<<<<
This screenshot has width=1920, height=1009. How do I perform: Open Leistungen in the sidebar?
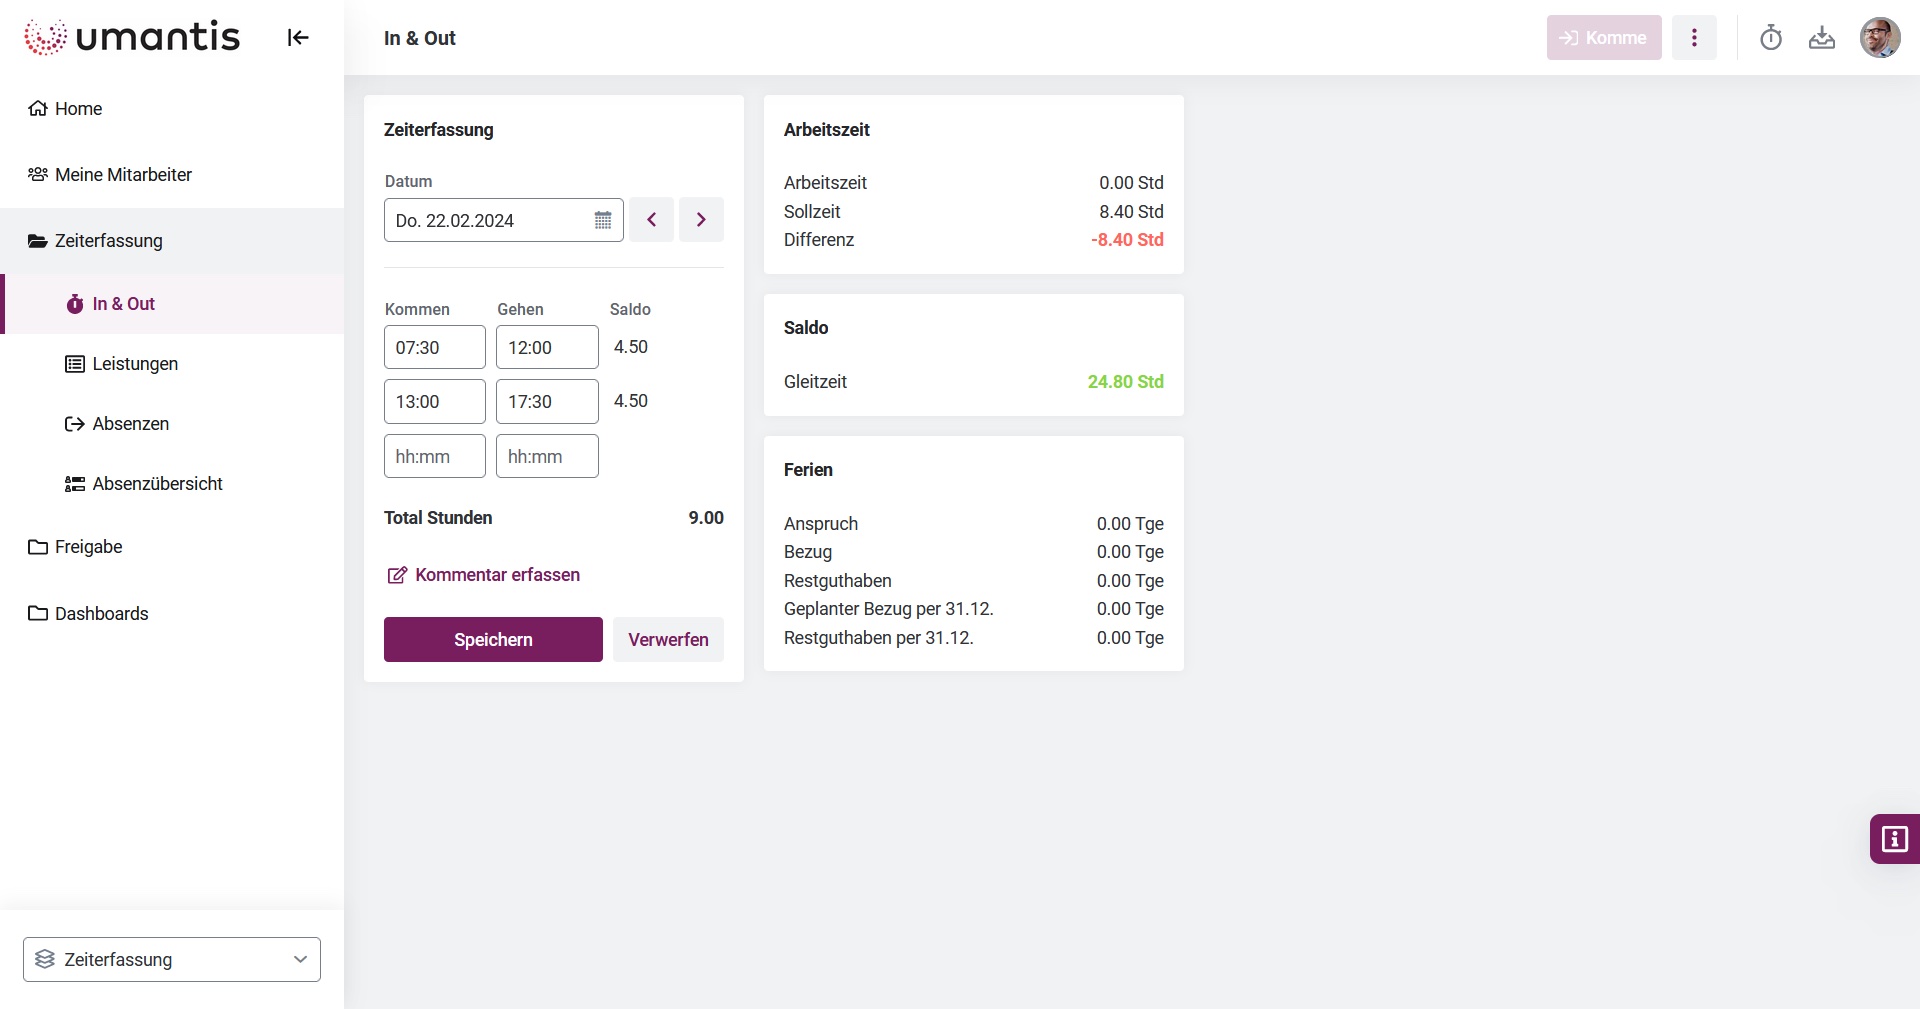click(x=135, y=364)
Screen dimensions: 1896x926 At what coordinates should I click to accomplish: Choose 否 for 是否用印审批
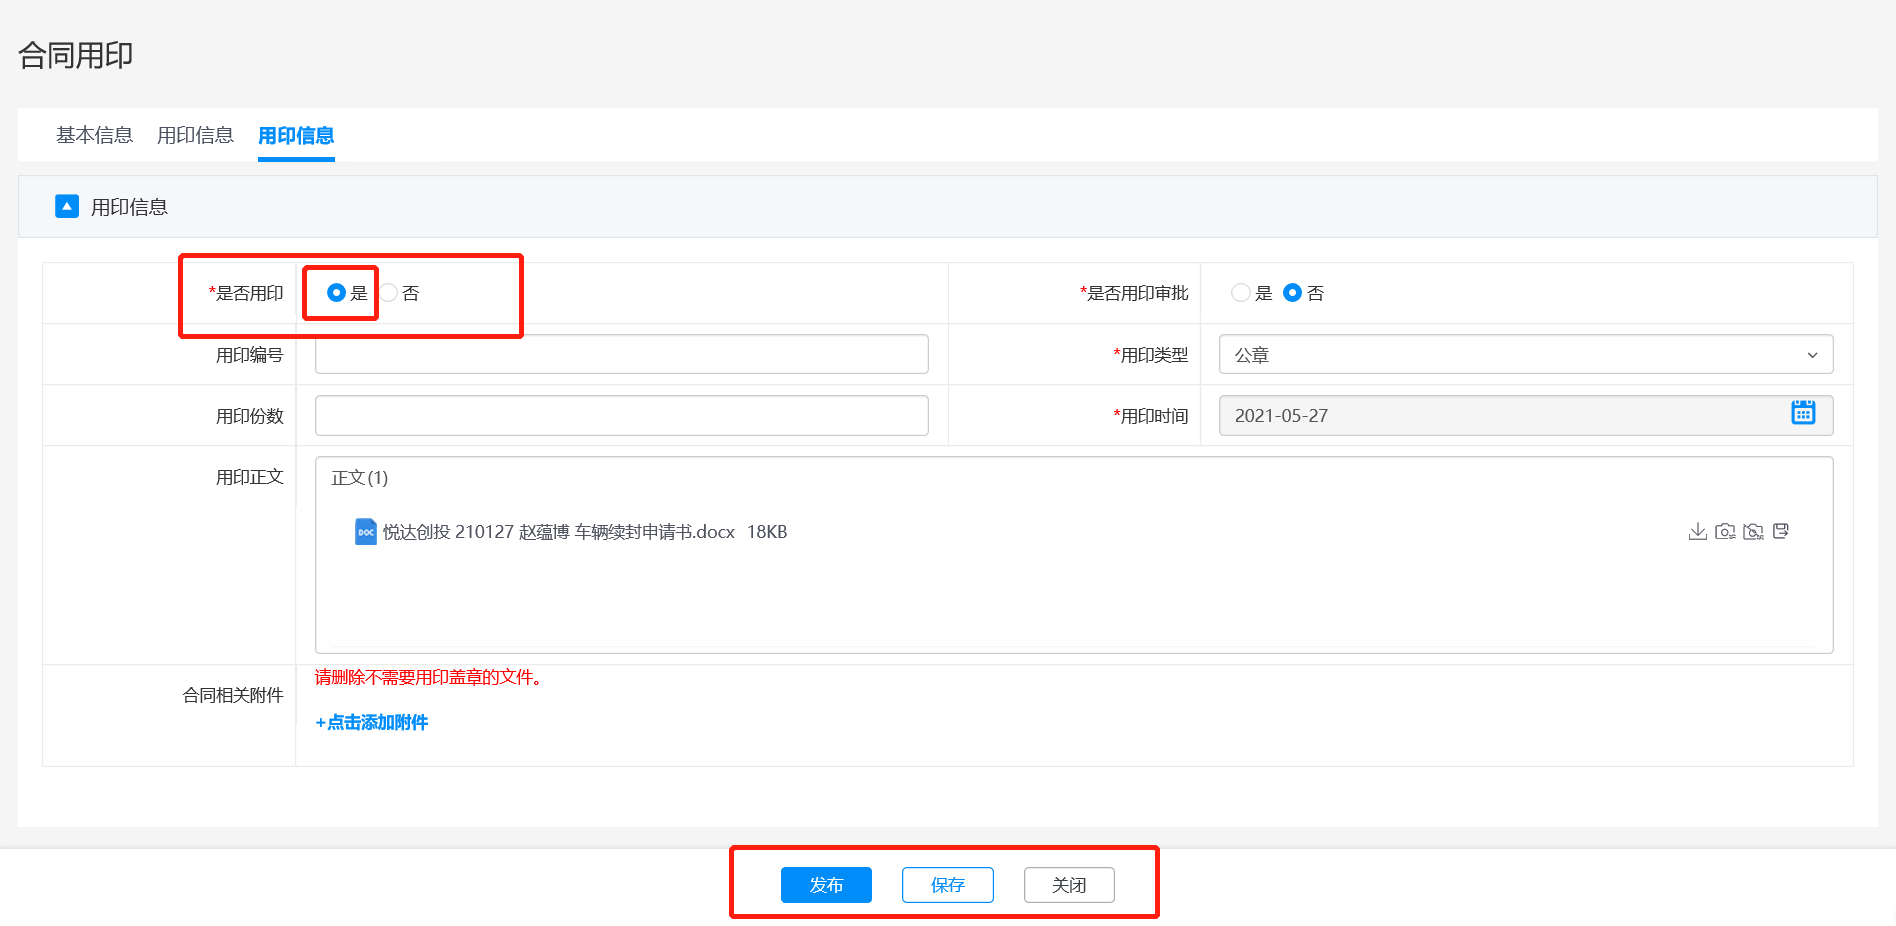[1292, 293]
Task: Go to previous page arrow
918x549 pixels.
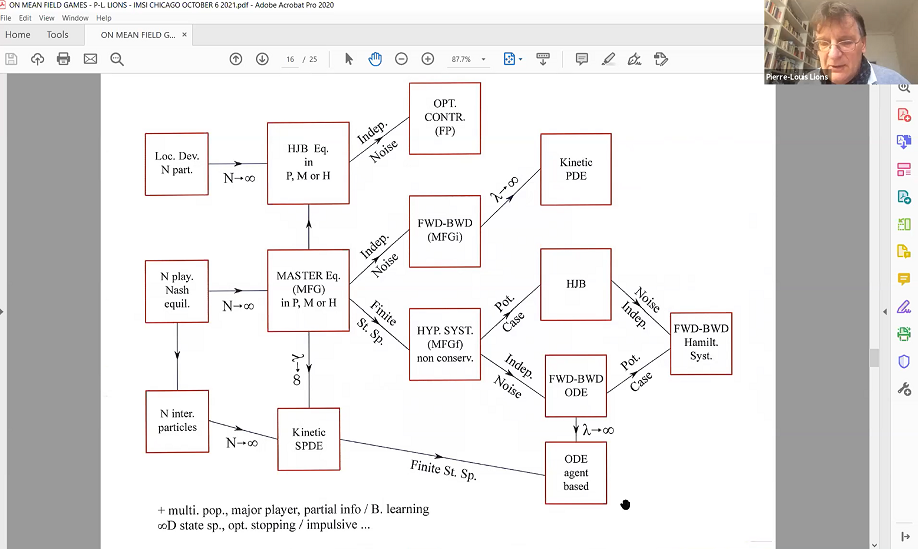Action: 236,59
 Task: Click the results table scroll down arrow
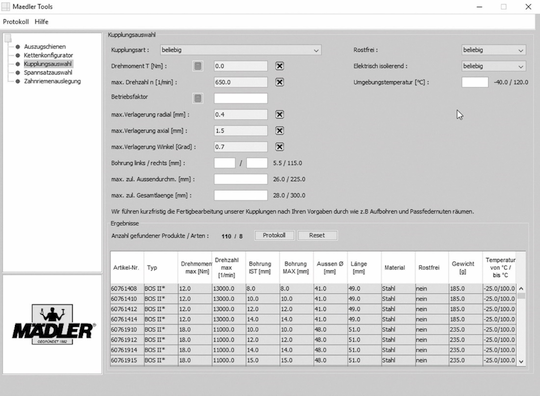(521, 361)
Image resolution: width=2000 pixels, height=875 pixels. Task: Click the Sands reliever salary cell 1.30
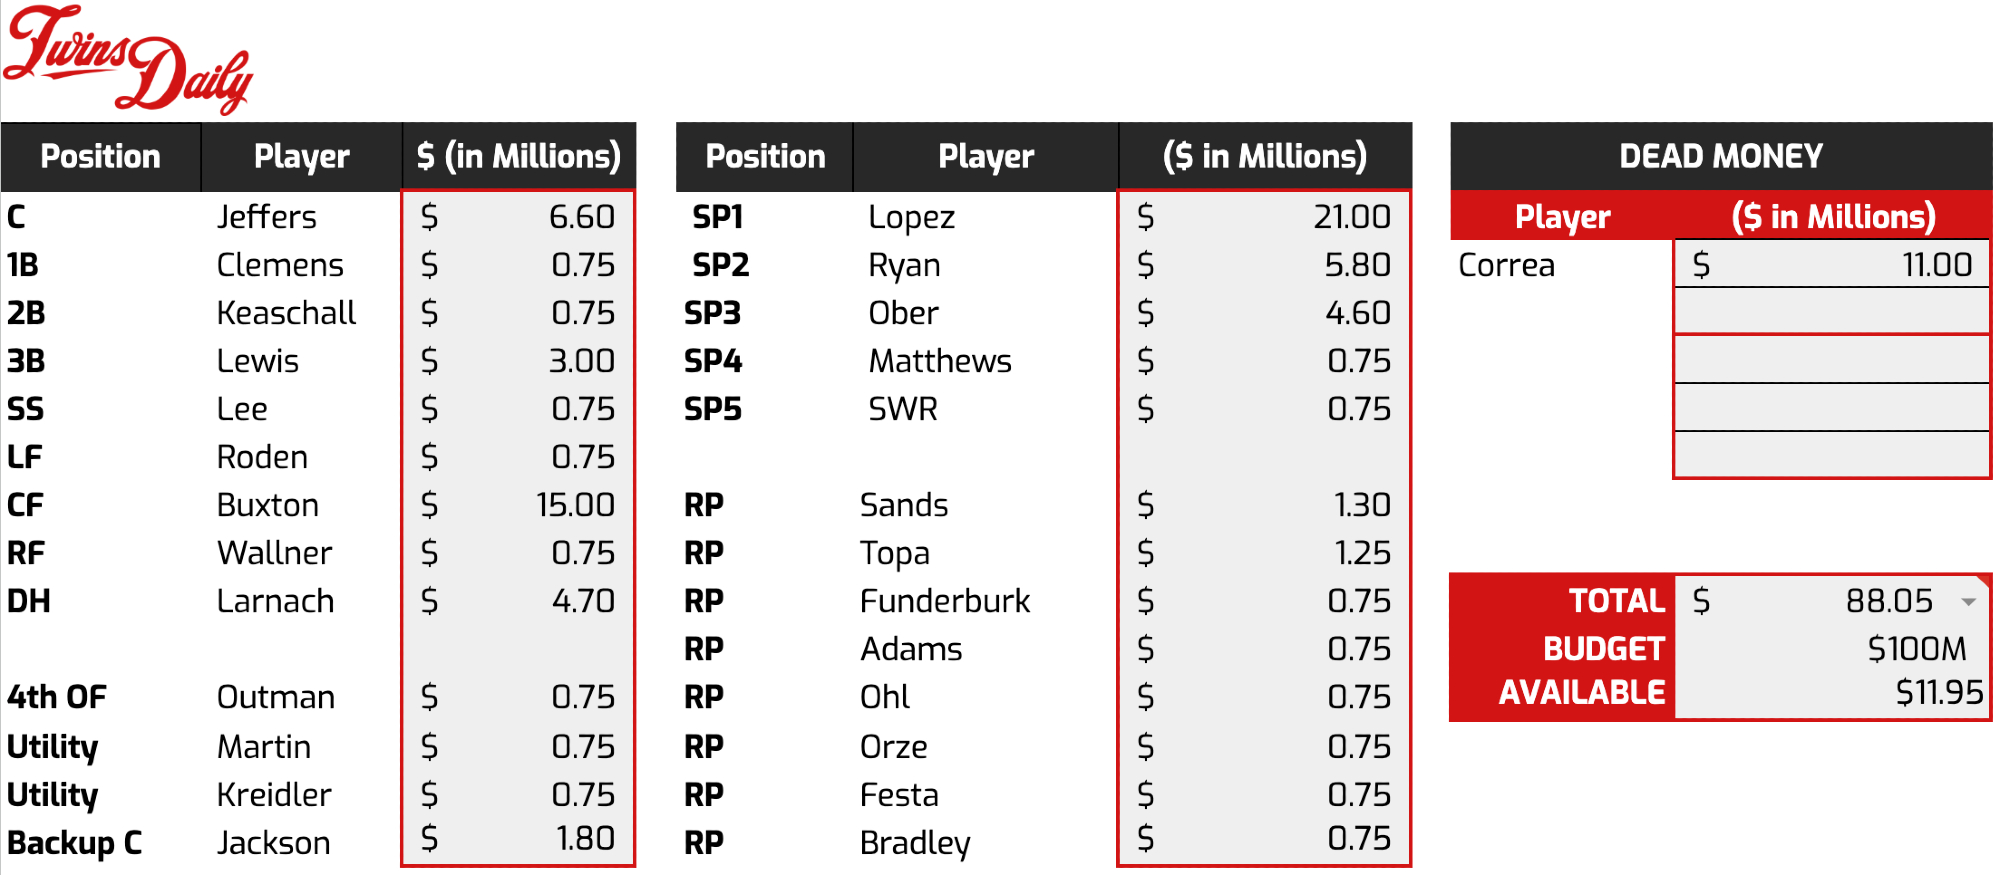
>>>>
REQUIRED TASK
Reproduce all of the data above with its requests, increasing every coordinate in the answers by 125 and leaving out the pictures.

OUTPUT FOR THIS EXERCISE
This screenshot has width=1920, height=1009. How do I perform: Open Leistungen in the sidebar?
click(x=260, y=489)
Screen dimensions: 1896x926 At what coordinates should I click to accomplish: Choose 否 for 是否用印审批
[1417, 418]
Task: Go to previous page arrow
918x549 pixels.
Action: 361,184
 Task: Click the results table scroll down arrow
(646, 486)
Image resolution: width=2000 pixels, height=875 pixels. Task: Click the Sands reliever salary cell 1.30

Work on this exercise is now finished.